Work order: Exactly as written, reproduce all of the entries.

### Supplied information

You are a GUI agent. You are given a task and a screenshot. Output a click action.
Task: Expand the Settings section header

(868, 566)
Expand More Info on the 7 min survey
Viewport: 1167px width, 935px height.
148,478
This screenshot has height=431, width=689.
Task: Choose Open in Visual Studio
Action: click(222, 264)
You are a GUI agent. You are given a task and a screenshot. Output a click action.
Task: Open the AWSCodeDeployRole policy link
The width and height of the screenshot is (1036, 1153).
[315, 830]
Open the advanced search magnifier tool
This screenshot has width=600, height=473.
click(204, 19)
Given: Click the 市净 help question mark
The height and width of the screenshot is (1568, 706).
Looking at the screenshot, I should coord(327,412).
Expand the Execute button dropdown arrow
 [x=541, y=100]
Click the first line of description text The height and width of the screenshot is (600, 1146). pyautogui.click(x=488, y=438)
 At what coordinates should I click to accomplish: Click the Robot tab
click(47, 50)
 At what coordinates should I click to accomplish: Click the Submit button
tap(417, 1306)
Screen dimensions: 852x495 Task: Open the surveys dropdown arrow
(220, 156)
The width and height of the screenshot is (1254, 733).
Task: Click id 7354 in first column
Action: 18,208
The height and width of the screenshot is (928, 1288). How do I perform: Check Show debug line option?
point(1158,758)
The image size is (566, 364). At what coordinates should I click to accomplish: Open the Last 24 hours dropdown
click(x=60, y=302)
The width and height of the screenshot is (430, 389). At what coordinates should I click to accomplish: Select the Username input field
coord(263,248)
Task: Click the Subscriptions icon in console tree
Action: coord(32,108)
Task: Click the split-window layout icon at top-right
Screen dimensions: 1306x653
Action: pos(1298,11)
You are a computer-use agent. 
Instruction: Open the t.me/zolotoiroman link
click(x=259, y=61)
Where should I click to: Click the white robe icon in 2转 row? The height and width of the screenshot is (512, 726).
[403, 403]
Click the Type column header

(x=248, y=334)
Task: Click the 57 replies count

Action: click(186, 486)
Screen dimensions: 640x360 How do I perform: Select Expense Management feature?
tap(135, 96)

######

Task solution:
You are a GUI agent. You are given a task and a screenshot. Output a click action.
Task: Expand the Settings section header

(868, 566)
Expand More Info on the 7 min survey
Viewport: 1167px width, 935px height.
148,478
This screenshot has height=431, width=689.
Task: Choose Open in Visual Studio
Action: click(222, 264)
You are a GUI agent. You are given a task and a screenshot. Output a click action.
Task: Open the AWSCodeDeployRole policy link
The width and height of the screenshot is (1036, 1153).
[315, 830]
Open the advanced search magnifier tool
This screenshot has width=600, height=473.
click(204, 19)
Given: Click the 市净 help question mark
The height and width of the screenshot is (1568, 706).
Looking at the screenshot, I should coord(327,412).
Expand the Execute button dropdown arrow
 [x=541, y=100]
Click the first line of description text The height and width of the screenshot is (600, 1146). pyautogui.click(x=488, y=438)
 At what coordinates should I click to accomplish: Click the Robot tab
click(47, 50)
 At what coordinates should I click to accomplish: Click the Submit button
tap(417, 1306)
Screen dimensions: 852x495 Task: Open the surveys dropdown arrow
(220, 156)
The width and height of the screenshot is (1254, 733).
Task: Click id 7354 in first column
Action: 18,208
The height and width of the screenshot is (928, 1288). How do I perform: Check Show debug line option?
point(1158,758)
The image size is (566, 364). At what coordinates should I click to accomplish: Open the Last 24 hours dropdown
click(x=60, y=302)
The width and height of the screenshot is (430, 389). At what coordinates should I click to accomplish: Select the Username input field
coord(263,248)
Task: Click the Subscriptions icon in console tree
Action: coord(32,108)
Task: Click the split-window layout icon at top-right
Screen dimensions: 1306x653
Action: pos(1298,11)
You are a computer-use agent. 
Instruction: Open the t.me/zolotoiroman link
click(x=259, y=61)
Where should I click to: Click the white robe icon in 2转 row? The height and width of the screenshot is (512, 726).
[403, 403]
Click the Type column header

(x=248, y=334)
Task: Click the 57 replies count

Action: click(186, 486)
Screen dimensions: 640x360 How do I perform: Select Expense Management feature?
tap(135, 96)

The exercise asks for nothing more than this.